Sous la casquette du machiavélisme, les pleurnichards omettent que la fiscalité est l’aliment du budget. Se passer de cette manne de manière substantive mettra en péril toutes les politiques de l’Etat ô combien, nombreuses. Devant la rareté de la ressource, toutes les ambitions s’estompent.
Il ne faut pas oublier que l’Etat est le premier acheteur du pays. La révision de son train de vie se traduira nécessairement de manière négative sur les opérateurs économiques. Le couple recette-dépense peut cohabiter si l’Etat abandonne sa méthode qui puise sa substance de l’école classique. En effet, les recettes ne doivent plus être arrêtées en fonction des dépenses. Ces dernières doivent être optimisées. Pour y parvenir la révision du cadre juridique et des règles de gouvernance s’impose. Les feux de l’actualité ne doivent pas occulter les progrès majeurs réalisés même si beaucoup reste à faire.
Si certains ont segmenté leurs doléances sous des thématiques différentes, d’autres les ont balancées sans se soucier de l’impératif de l’évaluation d’impact, d’intégration voire de l’intérêt général. Ce dernier doit primer de toute manière.
Faute à l’impôt !
Plusieurs sont ceux qui imputent leur défaillance à la pression fiscale. Ils escomptent l’amélioration d’une compétitivité en agissant sur la variable fiscale. De toute évidence, ils cherchent la facilité et omettent, de manière volontaire, que la performance est à chercher ailleurs.
Les Pro-réduction de la pression fiscale comptent sur son effet d’entrainement sur l’investissement. Théoriquement, agir sur l’impôt donnera un coup de fouet à l’investissement et par ricochet stimulera l’emploi, la consommation et la croissance économique sera de retour. Mais tout ça n’est que hypothétique.
La décision d’investissement est une équation à plusieurs variables associées à des coefficients de pondération d’importance différentes. Reposer sur la seule variable fiscale pour ressusciter le plein emploi relève de la folie.
Légitimité de l’impôt
Le non consentement à l’impôt trouve son origine dans plusieurs facteurs. Nul ne peut ignorer que l’impôt constitue un prélèvement obligatoire payé par solidarité et sans s’attendre à une contrepartie conséquente. Mais Homo-oeconomicus qu’est l’opérateur économique, ce dernier opère un arbitrage entre la contribution et la rétribution. Exiger un impôt sur les sociétés de l’ordre de 30% du résultat fiscal, qui est dans plusieurs cas supérieur au résultat comptable, est interprété comme si l’Etat est actionnaire dans ces projets à due concurrence voire plus. Seulement est ce que l’apport de l’Etat est de cette hauteur. Chacun, dans son coin, évalue à sa guise et procède aux régularisations qui lui paraissent légitimes. L’Etat doit mériter son Impôt pour pouvoir le réclamer haut et fort.

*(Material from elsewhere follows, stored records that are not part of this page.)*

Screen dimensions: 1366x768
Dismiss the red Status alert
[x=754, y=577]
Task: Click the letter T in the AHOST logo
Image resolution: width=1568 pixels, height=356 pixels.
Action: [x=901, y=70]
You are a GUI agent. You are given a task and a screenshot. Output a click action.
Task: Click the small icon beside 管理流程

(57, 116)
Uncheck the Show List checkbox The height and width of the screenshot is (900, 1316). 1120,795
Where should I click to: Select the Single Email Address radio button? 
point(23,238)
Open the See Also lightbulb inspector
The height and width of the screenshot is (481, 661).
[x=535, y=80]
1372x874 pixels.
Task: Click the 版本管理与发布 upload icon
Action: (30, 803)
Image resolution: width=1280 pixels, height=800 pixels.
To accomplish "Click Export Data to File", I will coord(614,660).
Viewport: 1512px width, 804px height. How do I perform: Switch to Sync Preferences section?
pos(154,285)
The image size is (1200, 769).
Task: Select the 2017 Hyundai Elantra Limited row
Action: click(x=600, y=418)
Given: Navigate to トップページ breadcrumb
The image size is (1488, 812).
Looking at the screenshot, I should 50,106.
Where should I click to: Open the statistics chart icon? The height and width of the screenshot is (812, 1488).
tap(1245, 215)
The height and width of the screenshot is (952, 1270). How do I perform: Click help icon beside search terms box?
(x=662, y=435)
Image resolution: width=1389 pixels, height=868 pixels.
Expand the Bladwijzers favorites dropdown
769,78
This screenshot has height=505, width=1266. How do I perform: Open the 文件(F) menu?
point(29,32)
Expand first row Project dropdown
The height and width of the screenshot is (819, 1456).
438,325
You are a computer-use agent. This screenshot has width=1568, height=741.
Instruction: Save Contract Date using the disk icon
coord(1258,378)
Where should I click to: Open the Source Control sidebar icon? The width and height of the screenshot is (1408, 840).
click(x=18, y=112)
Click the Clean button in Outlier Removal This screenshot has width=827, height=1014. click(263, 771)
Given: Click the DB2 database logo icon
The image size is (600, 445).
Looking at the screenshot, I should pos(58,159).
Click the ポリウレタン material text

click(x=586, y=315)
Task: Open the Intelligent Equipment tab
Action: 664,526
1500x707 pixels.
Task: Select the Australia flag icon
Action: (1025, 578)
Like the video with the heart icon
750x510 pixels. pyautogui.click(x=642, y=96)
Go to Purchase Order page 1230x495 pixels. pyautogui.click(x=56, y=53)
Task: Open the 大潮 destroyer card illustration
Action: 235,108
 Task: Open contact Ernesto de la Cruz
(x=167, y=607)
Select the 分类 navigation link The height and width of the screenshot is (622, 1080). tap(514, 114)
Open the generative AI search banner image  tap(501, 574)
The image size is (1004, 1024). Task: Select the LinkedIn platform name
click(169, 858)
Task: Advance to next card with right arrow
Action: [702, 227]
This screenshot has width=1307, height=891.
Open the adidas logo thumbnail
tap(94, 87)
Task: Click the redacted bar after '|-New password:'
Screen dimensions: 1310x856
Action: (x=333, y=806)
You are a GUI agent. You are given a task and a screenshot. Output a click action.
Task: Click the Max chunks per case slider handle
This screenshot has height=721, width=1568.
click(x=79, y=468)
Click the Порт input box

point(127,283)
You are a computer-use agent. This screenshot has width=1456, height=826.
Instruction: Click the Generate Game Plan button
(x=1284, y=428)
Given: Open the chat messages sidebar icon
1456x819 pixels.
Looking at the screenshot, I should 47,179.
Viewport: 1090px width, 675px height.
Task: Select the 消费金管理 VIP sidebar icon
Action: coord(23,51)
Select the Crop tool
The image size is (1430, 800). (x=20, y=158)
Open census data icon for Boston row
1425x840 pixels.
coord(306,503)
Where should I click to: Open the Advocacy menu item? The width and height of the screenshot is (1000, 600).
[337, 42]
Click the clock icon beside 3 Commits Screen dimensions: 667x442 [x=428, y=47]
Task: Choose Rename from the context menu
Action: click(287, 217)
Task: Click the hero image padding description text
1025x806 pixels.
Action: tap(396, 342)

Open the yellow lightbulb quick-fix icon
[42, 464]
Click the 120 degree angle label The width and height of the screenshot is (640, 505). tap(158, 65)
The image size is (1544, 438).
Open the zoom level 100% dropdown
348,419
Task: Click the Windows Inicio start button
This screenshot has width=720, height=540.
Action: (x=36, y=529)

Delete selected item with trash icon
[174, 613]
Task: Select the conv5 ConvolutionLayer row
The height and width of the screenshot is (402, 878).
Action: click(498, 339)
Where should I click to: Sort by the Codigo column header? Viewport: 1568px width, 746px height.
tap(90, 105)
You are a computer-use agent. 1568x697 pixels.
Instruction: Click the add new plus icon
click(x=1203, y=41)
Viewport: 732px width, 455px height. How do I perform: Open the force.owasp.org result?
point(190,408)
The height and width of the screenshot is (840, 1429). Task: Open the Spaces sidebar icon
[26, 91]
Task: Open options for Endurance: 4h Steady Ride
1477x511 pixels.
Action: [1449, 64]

Il est vrai que le régime fiscal marocain regorge d’incitations qualifiées de dépenses fiscales. Ces dernières sont permises et autorisées par le législateur. Mais certains opérateurs se permettent indûment des avantages par le biais de l’évasion et la fraude fiscales. Les prises de risques sont parfois démesurées. Il s’agit en fait d’un sport national mieux encore pratiqué par les grands plus que les petits. Les dernières sorties des sociétés cotées à la bourse de Casablanca en sont la preuve. L’Etat doit sécuriser et protéger ses ressources et permettre aux seuls ayants droits de jouir paisiblement et sereinement des avantages fiscaux. Le bénéfice de ces avantages doit être conditionné non seulement par l’injection de fonds dans un secteur ou activité bien définie mais également par la réalisation d’objectifs à arrêter. Il peut s’agir de l’emploi de personnes à mobilité réduite, des ex-détenus, du développement de la recherche , de la participation dans l’effort de l’éducation et la lutte contre l’analphabétisme….pour y parvenir l’Etat doit mettre les petits plats dans les grands. ceux qui croient que la tache est facile doivent mettre les mains dans les cambouis.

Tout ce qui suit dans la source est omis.